When we were in St Louis, prior to the 2WW we had a 6WW which added another step to our process. Our RE (Reproductive Endocrinologist) uses a special type of genetic testing that involves biopsying the embryo on day 3, growing it out to day 5 or 6, and then shipping the embryo biopsy off to Turkey for metaphase CGH testing. The process is extremely laborious and takes 5-6 weeks for the results. When we went to St. Louis we did what was called staggered IVF and embryo batching. We did two embryo retrievals in the hopes of getting enough embryos to test. Each time I retrieved a good amount of eggs (12) most fertilized properly (10) and we're still going strong on day 3 when they were biopsied. Unfortunately, by day 5 and 6, only 2 embryos remained. This happened both cycles so we ended up with just four embryos that we were awaiting test results. It was a looooooong six weeks and we were just hoping for one healthy embryo so we could have one more shot at a successful transfer. We felt like we hit the jackpot when we finally got our results and learned we had three healthy embryos. That meant three shots at a baby and (gasp!) maybe even a sibling.

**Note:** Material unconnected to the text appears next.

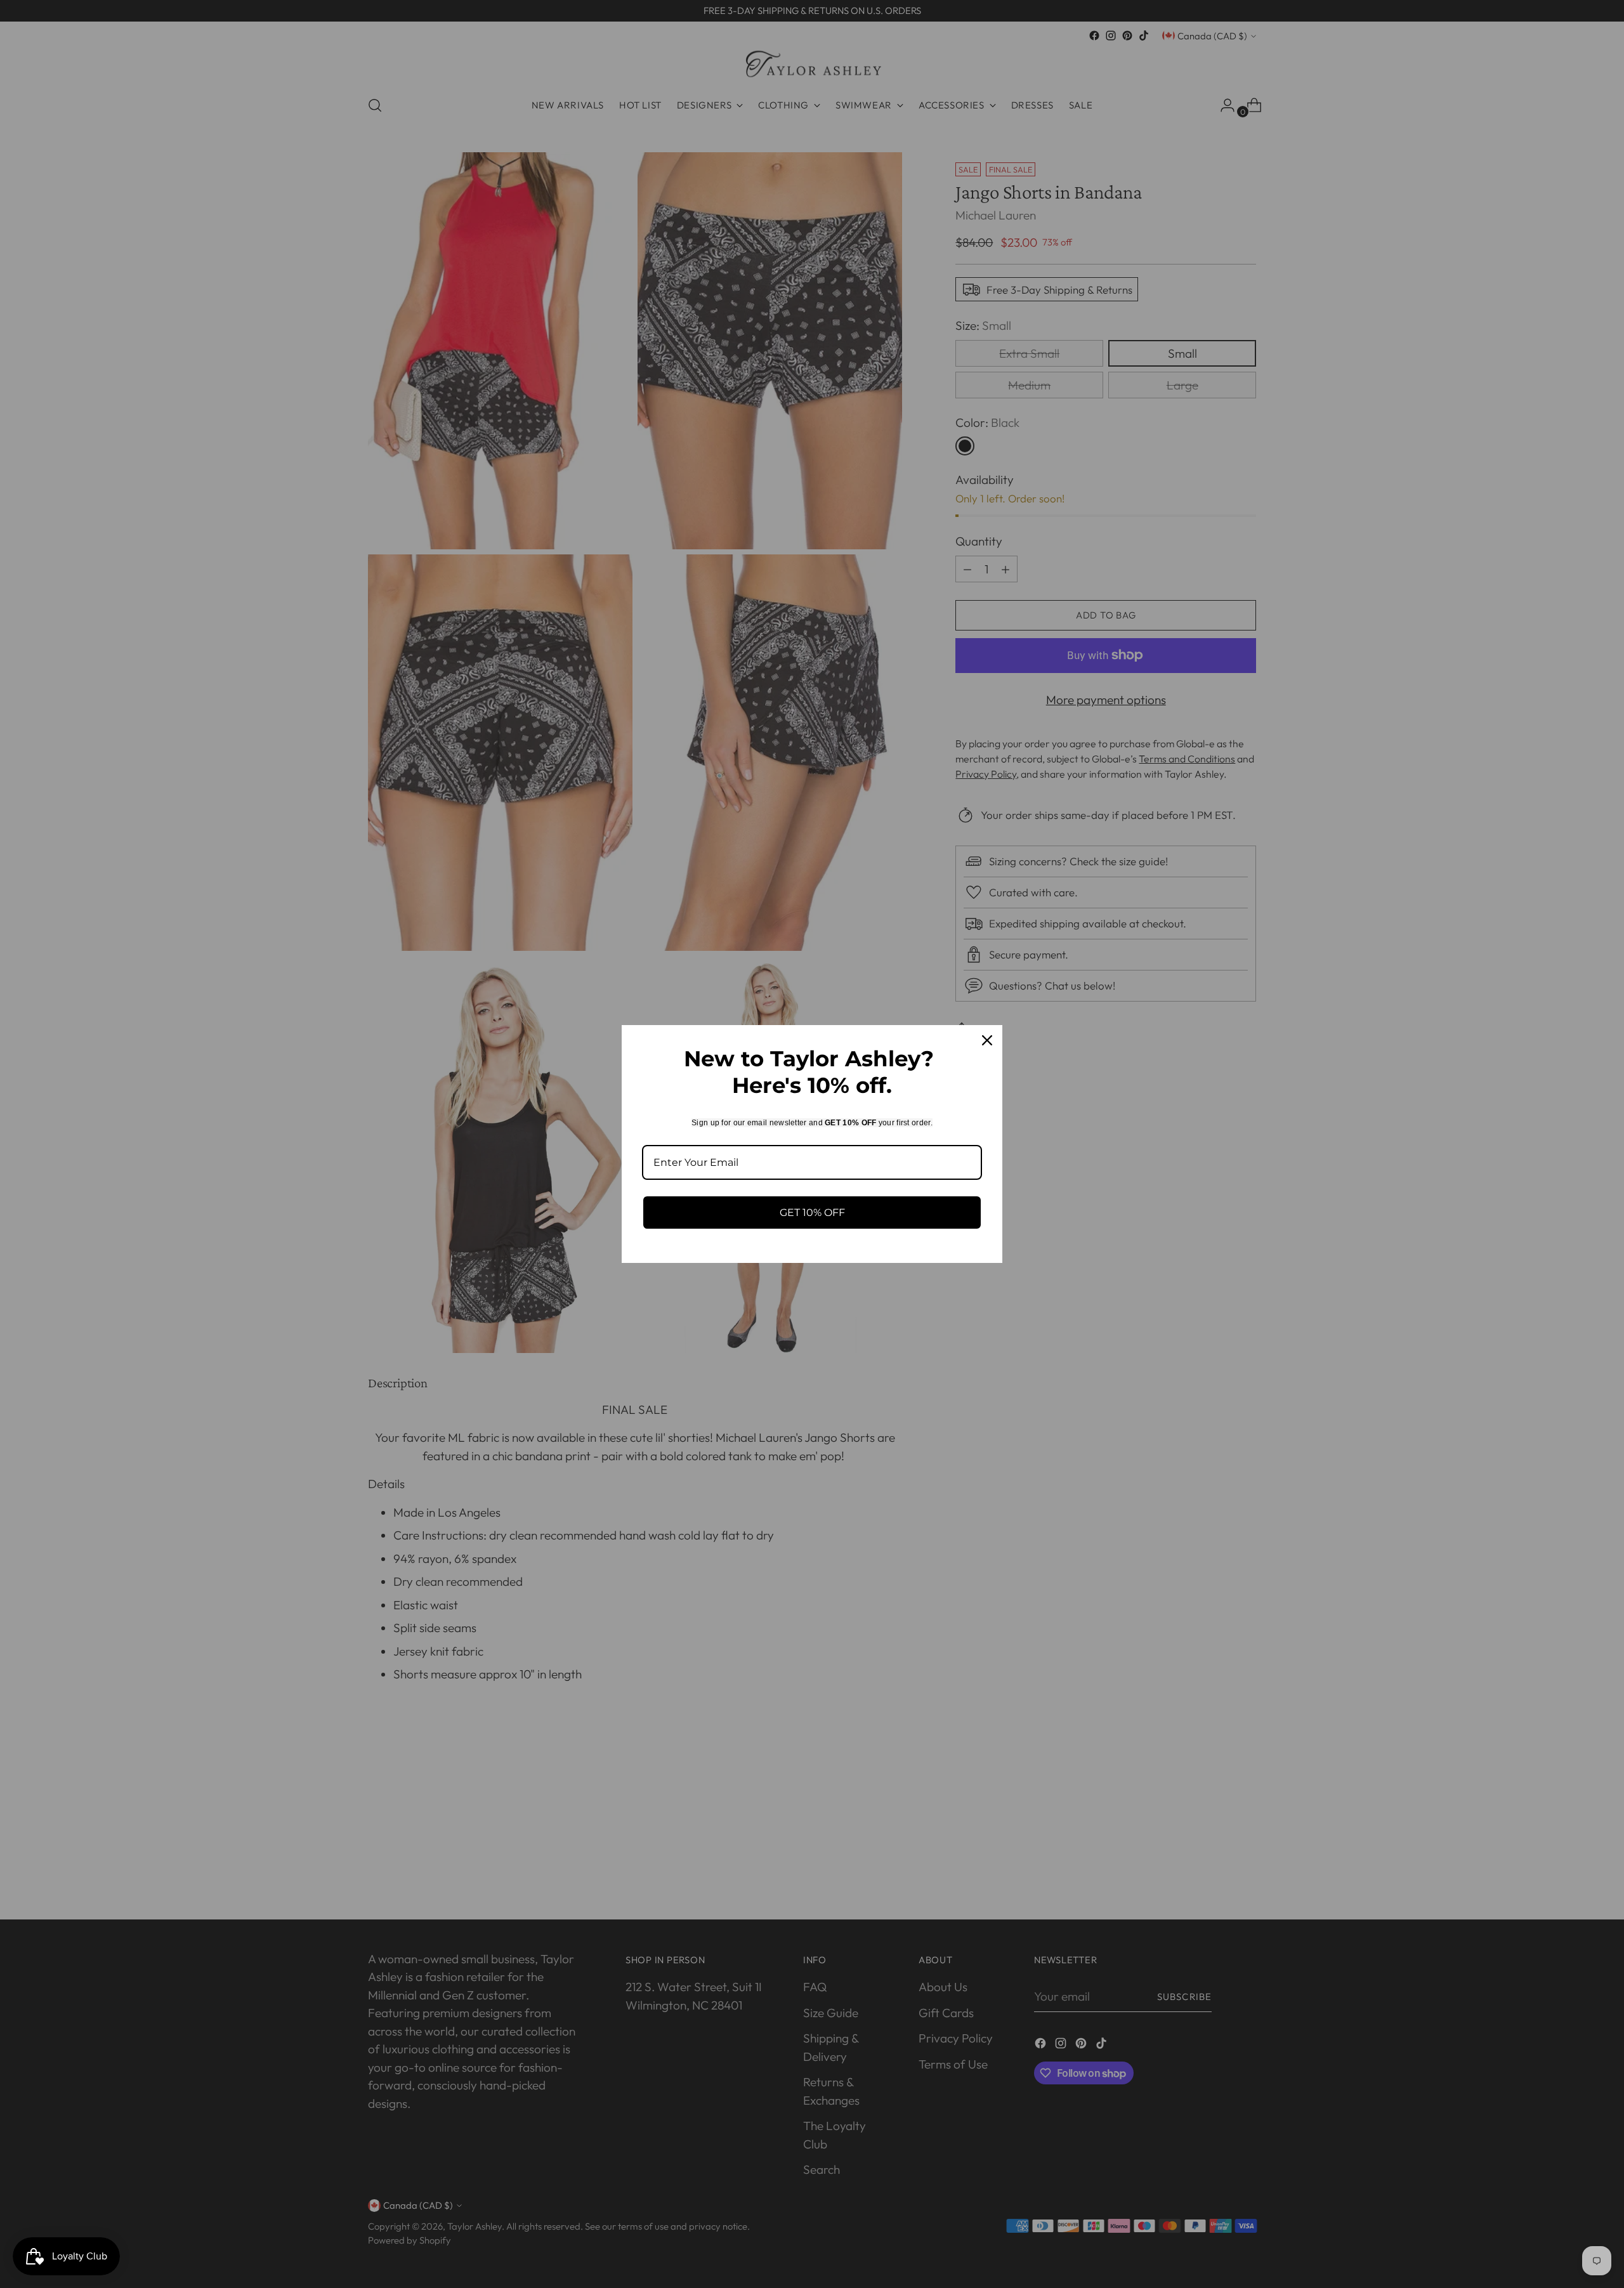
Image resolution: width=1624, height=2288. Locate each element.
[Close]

Unfortunately, while that FET did result in a pregnancy with perfectly rising betas, we once again miscarried. That is when we turned to surrogacy and found Ellen. With our embryos still in St Louis we just had one extra step in our IVF process- ship our embryos to Atlanta. This involved having one clinic ship a cryopreservation tank to the other for the safe transportation of the embryos. Believe it or not, they are shipped via FedEx. It just so happened that our embryo shipment was slated to occur during the Snowpocolypse of 2014. I made sure to request a delay in shipment as this cargo was just too precious to be lost (I could just picture the plane being re-routed to Mexico due to ice storms in Atlanta and the embies being lost or melting during that process). Thankfully, they made if safe and sound to Atlanta are are just waiting to be transferred into Ellen's uterus!